Goal of the exercise =>
Gather every line below that contains the string "sidebar", copying each one in full.
BEGIN Data for processing
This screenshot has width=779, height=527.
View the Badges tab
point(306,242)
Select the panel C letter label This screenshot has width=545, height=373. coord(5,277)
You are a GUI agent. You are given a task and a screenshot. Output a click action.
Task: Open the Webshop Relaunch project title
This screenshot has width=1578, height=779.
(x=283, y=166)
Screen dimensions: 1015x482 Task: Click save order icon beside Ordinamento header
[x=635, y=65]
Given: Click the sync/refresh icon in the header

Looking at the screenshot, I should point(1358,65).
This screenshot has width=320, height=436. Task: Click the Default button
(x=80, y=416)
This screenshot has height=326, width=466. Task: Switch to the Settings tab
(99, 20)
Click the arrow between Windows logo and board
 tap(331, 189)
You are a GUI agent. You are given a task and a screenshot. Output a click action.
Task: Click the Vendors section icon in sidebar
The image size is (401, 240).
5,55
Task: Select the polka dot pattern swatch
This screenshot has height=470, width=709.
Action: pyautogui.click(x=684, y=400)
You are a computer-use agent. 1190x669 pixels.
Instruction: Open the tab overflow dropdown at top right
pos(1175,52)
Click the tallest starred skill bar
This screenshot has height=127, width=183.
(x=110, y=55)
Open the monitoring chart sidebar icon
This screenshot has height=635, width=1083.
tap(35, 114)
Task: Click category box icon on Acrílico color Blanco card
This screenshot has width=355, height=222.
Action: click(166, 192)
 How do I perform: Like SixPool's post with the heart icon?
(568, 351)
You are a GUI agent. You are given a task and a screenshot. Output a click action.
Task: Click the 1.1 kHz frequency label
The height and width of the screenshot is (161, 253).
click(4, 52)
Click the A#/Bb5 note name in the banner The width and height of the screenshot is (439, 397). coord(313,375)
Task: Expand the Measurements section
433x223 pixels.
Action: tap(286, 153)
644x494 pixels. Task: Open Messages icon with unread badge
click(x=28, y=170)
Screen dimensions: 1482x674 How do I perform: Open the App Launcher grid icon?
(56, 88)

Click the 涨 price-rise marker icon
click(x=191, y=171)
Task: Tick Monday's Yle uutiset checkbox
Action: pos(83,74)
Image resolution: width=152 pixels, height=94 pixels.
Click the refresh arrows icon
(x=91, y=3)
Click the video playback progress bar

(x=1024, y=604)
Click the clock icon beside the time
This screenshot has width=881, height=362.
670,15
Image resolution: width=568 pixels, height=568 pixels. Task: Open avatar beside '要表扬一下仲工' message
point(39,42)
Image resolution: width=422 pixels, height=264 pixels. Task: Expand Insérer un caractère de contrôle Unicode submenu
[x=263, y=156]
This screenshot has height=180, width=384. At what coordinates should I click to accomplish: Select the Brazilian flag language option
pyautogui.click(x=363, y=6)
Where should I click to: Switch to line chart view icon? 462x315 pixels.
END Data for processing
Answer for this exercise =>
Task: Click the Vendors section icon in sidebar
Open the monitoring chart sidebar icon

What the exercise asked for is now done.